> [Tâches à réaliser]
1. Reproduisez à l'identique le passage du texte sur la vieille robe de chambre, depuis « Pourquoi ne l'avoir » jusqu'à « chute de l'eau. » inclus.
2. Dans le texte sur la vieille robe de chambre, de quelle couleur est la nouvelle robe ?

> [Texte fourni]

########################################

Un texte amusant et philosophique du grand Denis qui vient de changer de robe de chambre. Il en avait une, usée mais commode,  qu'il a troqué contre une nouvelle, superbe  et écarlate.

Pourquoi ne l'avoir pas gardée? Elle était faite à moi ; j'étais fait à elle. Elle moulait tous les plis de mon corps sans le gêner; j'étais pittoresque et beau. L'autre, raide, empesée, me mannequine. Il n'y avait aucun besoin auquel sa complaisance ne se prêtât; car l'indigence est presque toujours officieuse. Un livre était-il couvert de poussière, un de ses pans s'offrait à l'essuyer. L'encre épaissie refusait-elle de couler de ma plume, elle présentait le flanc. On y voyait tracés en longues raies noires les fréquents services qu'elle m'avait rendus. Ces longues raies annonçaient le littérateur, l'écrivain, l'homme qui travaille. A présent, j'ai l'air d'un riche fainéant; on ne sait qui je suis. Sous son abri, je ne redoutais ni la maladresse d'un valet, ni la mienne, ni les éclats du feu, ni la chute de l'eau.

J'étais le maître absolu de ma vieille robe de chambre; je suis devenu l'esclave de la nouvelle. Le dragon qui surveillait la toison d'or ne fut pas plus inquiet que moi. Le souci m'enveloppe. Le vieillard passionné qui s'est livré, pieds et poings liés, aux caprices, à la merci d'une jeune folle, dit depuis le matin jusqu'au soir : Où est ma bonne, ma vieille gouvernante?

########################################

> [Section des données]
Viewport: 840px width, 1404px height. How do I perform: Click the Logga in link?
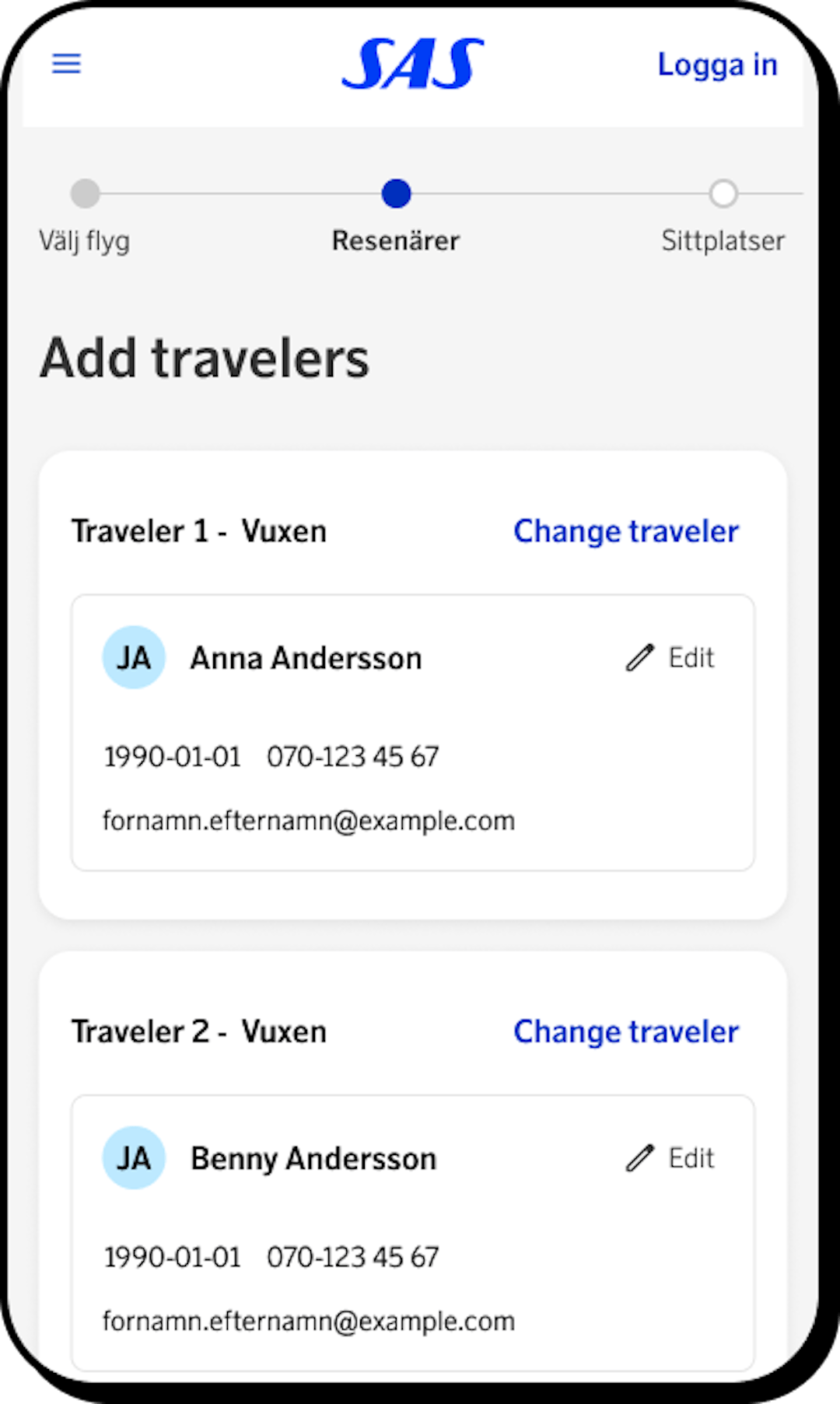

########################################

> [Réponses attendues]
1.
Pourquoi ne l'avoir pas gardée? Elle était faite à moi ; j'étais fait à elle. Elle moulait tous les plis de mon corps sans le gêner; j'étais pittoresque et beau. L'autre, raide, empesée, me mannequine. Il n'y avait aucun besoin auquel sa complaisance ne se prêtât; car l'indigence est presque toujours officieuse. Un livre était-il couvert de poussière, un de ses pans s'offrait à l'essuyer. L'encre épaissie refusait-elle de couler de ma plume, elle présentait le flanc. On y voyait tracés en longues raies noires les fréquents services qu'elle m'avait rendus. Ces longues raies annonçaient le littérateur, l'écrivain, l'homme qui travaille. A présent, j'ai l'air d'un riche fainéant; on ne sait qui je suis. Sous son abri, je ne redoutais ni la maladresse d'un valet, ni la mienne, ni les éclats du feu, ni la chute de l'eau.

2. Écarlate.